### Directive
Return the material below verbatim, from the line containing "407x256 pixels." through the line containing "Action: 672,519", both included.

### Supplied material
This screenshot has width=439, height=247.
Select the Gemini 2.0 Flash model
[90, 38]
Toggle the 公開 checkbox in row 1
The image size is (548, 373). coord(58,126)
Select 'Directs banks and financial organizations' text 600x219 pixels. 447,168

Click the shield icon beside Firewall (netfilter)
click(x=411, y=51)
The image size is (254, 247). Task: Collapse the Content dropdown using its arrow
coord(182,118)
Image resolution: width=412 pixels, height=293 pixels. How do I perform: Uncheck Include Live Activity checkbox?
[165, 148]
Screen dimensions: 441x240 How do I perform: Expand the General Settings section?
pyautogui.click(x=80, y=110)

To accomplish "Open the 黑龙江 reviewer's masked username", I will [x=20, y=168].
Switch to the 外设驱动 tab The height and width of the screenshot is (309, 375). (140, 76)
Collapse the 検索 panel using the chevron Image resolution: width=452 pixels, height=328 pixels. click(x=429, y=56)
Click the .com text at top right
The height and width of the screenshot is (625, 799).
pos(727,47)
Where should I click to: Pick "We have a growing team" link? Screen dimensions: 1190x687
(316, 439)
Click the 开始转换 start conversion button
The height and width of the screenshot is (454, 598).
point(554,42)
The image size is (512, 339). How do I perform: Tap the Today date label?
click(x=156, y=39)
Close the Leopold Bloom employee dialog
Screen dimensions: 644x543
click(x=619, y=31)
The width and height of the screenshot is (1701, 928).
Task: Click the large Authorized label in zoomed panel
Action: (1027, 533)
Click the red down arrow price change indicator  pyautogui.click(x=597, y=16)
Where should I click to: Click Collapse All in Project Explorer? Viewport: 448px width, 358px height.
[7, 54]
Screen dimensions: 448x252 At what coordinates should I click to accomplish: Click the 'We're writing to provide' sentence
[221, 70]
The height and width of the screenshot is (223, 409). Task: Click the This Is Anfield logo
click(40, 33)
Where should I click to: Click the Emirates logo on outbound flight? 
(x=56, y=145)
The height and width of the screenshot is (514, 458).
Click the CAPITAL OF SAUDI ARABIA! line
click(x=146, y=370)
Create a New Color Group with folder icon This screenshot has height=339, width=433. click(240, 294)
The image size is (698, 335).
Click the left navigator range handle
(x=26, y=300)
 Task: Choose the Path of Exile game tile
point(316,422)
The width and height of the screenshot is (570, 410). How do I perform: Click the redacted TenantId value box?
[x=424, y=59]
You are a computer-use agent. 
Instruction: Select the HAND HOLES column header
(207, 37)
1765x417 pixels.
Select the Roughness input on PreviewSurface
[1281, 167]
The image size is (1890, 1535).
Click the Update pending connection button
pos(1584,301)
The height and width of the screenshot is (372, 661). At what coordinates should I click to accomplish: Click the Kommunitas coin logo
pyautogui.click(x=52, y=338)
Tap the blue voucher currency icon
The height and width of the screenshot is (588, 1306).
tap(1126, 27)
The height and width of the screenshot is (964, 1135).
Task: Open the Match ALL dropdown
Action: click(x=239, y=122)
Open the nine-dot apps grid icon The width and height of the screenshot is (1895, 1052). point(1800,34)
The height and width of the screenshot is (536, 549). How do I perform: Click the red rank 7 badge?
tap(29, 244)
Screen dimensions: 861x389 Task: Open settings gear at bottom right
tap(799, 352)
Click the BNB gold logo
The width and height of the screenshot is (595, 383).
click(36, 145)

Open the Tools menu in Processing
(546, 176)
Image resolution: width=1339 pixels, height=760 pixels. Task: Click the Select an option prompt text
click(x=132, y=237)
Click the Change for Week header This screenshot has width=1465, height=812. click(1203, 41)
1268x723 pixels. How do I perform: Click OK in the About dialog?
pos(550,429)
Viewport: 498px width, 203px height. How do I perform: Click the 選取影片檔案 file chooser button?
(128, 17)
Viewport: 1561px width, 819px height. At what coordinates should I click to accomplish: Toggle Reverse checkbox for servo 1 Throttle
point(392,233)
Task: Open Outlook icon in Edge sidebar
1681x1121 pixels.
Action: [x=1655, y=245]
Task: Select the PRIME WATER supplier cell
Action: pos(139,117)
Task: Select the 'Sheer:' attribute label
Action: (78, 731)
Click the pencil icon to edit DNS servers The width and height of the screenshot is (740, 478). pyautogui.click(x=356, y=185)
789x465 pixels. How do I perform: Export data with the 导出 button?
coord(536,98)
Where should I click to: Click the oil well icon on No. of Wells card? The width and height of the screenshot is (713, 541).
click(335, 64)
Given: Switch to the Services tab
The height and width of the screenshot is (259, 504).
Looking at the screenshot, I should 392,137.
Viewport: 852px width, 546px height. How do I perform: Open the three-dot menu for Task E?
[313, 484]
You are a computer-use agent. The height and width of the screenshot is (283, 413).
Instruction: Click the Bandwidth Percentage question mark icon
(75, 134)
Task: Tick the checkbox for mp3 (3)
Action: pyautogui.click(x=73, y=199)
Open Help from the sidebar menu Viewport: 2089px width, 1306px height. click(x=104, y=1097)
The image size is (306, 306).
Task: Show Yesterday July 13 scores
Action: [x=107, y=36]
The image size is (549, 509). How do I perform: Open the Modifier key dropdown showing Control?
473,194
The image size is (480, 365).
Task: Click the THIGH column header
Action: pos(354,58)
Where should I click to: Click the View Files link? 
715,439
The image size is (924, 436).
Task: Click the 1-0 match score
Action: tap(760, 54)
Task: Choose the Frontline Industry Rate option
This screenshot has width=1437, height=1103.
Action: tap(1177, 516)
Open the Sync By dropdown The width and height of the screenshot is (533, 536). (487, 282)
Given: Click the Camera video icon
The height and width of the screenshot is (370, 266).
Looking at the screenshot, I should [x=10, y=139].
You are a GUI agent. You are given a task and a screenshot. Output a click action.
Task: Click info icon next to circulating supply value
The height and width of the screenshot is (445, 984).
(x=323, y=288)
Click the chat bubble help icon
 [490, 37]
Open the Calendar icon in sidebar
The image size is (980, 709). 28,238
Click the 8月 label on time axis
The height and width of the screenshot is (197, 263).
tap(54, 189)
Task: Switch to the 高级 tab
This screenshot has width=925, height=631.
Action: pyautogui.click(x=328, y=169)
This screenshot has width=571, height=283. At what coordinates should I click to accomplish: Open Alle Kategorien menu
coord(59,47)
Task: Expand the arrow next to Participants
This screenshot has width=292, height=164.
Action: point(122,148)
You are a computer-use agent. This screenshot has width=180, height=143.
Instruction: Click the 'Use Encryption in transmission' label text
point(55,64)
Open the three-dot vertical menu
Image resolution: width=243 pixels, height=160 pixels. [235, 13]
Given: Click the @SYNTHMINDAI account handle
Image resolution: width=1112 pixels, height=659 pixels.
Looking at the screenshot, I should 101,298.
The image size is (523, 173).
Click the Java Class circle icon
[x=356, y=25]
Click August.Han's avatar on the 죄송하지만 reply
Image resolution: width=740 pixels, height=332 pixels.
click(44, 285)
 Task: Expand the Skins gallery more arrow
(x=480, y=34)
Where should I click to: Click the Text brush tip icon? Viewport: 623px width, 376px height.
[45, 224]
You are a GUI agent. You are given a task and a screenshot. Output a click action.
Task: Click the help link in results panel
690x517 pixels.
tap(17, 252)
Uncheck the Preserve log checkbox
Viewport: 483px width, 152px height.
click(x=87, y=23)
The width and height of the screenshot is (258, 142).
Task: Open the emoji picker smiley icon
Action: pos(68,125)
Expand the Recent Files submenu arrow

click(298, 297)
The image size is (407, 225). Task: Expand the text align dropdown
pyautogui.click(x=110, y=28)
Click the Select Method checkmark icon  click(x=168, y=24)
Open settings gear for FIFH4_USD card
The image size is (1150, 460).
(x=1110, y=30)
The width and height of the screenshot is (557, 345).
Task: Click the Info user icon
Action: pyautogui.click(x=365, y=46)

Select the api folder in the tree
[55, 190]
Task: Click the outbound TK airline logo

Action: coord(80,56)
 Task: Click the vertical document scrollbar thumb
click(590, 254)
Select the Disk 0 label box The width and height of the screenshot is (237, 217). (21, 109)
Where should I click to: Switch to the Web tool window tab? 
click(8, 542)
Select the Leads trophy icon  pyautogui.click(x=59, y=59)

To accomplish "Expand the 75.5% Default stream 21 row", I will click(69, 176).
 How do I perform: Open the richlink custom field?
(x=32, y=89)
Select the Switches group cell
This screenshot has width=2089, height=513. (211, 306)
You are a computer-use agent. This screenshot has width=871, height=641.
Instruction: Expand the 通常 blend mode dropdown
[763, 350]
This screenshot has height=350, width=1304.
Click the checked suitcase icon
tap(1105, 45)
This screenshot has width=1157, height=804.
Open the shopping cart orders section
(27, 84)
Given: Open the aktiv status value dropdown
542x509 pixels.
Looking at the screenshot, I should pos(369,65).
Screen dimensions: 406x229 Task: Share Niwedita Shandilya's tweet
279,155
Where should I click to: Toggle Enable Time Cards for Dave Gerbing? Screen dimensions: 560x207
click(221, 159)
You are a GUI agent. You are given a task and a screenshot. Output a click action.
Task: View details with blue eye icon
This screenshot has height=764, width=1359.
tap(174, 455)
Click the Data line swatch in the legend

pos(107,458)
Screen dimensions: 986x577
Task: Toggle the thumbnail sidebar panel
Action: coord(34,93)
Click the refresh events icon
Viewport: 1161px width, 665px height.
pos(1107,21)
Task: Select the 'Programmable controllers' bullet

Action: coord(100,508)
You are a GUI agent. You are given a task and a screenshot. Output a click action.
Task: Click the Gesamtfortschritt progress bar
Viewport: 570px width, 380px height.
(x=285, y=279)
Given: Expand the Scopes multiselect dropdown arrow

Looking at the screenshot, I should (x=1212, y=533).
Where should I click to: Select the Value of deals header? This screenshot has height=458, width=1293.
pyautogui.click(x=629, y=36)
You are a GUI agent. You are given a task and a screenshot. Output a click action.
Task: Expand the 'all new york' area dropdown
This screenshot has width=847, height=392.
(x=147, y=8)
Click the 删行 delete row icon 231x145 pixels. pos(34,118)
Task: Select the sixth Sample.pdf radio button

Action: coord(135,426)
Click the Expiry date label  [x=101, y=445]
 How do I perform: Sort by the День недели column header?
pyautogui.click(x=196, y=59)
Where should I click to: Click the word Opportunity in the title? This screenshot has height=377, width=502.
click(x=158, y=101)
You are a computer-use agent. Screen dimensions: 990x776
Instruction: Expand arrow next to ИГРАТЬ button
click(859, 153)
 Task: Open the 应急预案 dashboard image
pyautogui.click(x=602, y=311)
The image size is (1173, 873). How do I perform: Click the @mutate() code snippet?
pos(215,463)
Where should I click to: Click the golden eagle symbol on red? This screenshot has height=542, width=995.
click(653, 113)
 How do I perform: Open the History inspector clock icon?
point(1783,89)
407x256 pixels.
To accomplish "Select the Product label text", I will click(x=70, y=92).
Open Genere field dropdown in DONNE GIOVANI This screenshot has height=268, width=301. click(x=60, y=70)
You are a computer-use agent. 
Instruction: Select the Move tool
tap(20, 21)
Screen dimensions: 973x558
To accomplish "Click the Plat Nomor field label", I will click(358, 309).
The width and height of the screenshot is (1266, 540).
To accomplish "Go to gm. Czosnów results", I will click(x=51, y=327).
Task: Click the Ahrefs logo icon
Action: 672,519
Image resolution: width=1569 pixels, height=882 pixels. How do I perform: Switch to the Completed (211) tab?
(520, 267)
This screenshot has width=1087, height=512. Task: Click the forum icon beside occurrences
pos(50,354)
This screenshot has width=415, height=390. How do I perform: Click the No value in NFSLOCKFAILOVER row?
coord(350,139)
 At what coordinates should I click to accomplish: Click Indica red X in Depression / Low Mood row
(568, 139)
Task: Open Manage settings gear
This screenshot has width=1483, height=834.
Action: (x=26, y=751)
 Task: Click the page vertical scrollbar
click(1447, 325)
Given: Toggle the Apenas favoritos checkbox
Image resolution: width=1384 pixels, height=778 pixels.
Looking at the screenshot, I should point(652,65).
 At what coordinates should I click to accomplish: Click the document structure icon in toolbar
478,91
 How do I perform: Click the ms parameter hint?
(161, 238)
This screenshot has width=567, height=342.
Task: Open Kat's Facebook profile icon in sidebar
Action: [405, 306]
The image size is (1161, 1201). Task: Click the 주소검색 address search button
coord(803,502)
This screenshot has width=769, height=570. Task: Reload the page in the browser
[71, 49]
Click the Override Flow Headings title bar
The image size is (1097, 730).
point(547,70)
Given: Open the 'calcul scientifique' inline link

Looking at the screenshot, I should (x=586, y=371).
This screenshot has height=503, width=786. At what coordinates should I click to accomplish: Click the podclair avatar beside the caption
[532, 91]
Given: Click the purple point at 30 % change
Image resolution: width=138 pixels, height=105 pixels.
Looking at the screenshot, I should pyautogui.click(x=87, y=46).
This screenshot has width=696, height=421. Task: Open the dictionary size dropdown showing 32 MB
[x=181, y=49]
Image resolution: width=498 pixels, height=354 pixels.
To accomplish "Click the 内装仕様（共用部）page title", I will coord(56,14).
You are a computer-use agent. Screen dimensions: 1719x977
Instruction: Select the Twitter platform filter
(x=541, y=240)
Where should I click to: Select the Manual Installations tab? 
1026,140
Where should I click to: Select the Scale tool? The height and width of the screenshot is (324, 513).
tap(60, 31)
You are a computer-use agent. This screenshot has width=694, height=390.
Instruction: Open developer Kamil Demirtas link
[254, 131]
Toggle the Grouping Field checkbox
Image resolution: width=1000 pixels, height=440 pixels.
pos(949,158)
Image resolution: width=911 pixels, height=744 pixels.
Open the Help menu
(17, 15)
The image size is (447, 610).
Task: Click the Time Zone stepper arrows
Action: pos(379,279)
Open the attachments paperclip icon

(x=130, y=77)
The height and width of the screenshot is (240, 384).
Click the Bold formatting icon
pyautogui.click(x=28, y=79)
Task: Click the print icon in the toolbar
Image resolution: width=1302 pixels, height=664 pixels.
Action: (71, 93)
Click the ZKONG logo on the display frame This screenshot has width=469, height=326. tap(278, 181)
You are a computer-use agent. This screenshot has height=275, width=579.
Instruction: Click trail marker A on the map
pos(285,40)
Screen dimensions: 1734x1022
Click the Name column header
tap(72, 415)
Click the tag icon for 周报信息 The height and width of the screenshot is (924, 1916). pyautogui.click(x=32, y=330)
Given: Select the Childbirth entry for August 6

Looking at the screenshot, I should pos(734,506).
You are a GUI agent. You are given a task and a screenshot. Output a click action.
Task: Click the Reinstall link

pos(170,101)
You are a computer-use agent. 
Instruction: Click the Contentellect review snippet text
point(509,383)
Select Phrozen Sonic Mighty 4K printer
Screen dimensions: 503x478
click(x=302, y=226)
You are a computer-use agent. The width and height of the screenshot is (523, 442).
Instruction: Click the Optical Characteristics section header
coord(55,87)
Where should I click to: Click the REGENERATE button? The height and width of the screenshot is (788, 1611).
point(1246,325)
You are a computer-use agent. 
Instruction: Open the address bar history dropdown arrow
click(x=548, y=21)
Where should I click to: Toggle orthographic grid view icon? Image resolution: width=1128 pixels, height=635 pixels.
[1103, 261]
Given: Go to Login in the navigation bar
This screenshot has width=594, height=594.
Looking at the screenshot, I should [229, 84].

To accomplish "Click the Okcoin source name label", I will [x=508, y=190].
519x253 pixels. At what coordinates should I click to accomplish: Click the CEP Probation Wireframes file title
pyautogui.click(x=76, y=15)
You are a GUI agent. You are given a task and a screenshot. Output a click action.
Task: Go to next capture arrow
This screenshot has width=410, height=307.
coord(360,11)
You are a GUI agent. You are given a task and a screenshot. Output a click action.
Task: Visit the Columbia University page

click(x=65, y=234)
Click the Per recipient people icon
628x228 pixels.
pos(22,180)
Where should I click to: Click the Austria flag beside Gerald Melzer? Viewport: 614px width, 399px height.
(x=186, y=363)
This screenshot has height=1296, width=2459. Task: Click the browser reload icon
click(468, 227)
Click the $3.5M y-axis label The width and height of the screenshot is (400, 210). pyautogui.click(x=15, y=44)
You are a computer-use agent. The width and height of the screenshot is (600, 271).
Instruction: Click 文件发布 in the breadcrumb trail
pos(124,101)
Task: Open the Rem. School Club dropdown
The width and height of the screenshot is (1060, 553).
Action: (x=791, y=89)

### Response to this exercise
407x256 pixels.
To accomplish "Select the Product label text", I will click(x=70, y=92).
Open Genere field dropdown in DONNE GIOVANI This screenshot has height=268, width=301. click(x=60, y=70)
You are a computer-use agent. 
Instruction: Select the Move tool
tap(20, 21)
Screen dimensions: 973x558
To accomplish "Click the Plat Nomor field label", I will click(358, 309).
The width and height of the screenshot is (1266, 540).
To accomplish "Go to gm. Czosnów results", I will click(x=51, y=327).
Task: Click the Ahrefs logo icon
Action: 672,519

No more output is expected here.